### Exercise data

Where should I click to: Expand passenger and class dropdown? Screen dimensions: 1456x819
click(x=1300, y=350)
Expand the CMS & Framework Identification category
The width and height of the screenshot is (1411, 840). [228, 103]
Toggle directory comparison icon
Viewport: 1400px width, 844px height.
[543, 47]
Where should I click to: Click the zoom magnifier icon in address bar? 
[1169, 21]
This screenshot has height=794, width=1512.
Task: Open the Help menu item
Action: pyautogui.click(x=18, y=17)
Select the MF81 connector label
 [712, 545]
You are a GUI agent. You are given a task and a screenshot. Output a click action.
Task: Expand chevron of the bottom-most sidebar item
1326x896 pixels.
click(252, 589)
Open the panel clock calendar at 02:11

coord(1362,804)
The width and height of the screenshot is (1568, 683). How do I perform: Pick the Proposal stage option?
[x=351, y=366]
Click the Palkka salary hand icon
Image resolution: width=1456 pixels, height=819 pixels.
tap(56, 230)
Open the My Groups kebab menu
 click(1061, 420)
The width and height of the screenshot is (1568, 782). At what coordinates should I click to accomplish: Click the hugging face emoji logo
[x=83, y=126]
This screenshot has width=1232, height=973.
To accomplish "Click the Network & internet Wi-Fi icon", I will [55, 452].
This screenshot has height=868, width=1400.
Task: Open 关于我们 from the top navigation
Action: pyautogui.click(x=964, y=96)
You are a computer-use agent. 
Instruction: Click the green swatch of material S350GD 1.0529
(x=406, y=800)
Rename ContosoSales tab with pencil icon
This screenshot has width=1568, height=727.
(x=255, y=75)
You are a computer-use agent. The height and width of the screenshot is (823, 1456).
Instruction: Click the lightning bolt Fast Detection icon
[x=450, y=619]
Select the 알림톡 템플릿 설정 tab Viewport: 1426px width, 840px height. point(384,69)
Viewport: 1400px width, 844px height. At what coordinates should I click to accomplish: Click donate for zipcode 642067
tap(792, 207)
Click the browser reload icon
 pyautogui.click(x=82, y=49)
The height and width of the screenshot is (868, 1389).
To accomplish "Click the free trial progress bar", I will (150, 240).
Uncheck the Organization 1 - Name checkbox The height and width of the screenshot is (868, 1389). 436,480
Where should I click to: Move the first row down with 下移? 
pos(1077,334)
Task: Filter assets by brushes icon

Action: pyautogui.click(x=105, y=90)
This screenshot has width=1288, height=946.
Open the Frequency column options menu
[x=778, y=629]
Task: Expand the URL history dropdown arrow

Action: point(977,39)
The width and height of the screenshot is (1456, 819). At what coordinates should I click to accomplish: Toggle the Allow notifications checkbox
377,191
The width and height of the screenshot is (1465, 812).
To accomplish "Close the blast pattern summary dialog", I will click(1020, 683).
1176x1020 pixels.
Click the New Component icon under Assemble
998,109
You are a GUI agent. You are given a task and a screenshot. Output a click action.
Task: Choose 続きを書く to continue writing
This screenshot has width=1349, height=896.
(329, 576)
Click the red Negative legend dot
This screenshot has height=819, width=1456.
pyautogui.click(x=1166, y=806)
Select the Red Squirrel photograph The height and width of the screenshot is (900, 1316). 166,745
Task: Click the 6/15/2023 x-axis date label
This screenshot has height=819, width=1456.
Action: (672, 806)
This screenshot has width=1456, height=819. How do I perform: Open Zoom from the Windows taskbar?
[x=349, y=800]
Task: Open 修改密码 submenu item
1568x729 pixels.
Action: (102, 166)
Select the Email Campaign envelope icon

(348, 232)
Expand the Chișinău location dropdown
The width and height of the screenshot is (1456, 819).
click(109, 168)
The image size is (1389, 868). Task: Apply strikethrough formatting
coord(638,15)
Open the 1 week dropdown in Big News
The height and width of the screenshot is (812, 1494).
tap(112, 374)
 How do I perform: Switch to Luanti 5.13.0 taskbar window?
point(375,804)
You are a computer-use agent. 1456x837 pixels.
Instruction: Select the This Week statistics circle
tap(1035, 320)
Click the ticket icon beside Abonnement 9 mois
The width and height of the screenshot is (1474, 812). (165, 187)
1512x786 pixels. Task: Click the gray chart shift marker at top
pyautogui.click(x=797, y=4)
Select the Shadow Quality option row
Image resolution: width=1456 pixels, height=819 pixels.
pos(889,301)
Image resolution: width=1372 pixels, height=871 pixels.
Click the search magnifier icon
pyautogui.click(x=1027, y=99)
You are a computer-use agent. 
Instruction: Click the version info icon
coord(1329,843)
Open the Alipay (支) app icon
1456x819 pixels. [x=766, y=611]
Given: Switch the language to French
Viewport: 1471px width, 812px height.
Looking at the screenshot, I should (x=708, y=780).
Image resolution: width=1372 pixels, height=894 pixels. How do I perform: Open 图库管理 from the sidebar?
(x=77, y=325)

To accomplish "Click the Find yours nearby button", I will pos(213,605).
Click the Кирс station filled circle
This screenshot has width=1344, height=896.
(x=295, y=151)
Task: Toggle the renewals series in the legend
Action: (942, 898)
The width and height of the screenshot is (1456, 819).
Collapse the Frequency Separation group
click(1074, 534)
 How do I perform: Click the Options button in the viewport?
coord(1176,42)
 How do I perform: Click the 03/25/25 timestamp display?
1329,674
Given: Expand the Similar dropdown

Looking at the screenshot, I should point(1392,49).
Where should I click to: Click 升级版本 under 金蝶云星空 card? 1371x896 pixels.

######

→ **Task requirements**
Take every line from the records that holds "computer" and copy it down.

→ **Response area**
You are a computer-use agent. 
You are a computer-use agent. The height and width of the screenshot is (823, 1456).
You are a computer-use agent. 1456x837 pixels.
You are a computer-use agent. 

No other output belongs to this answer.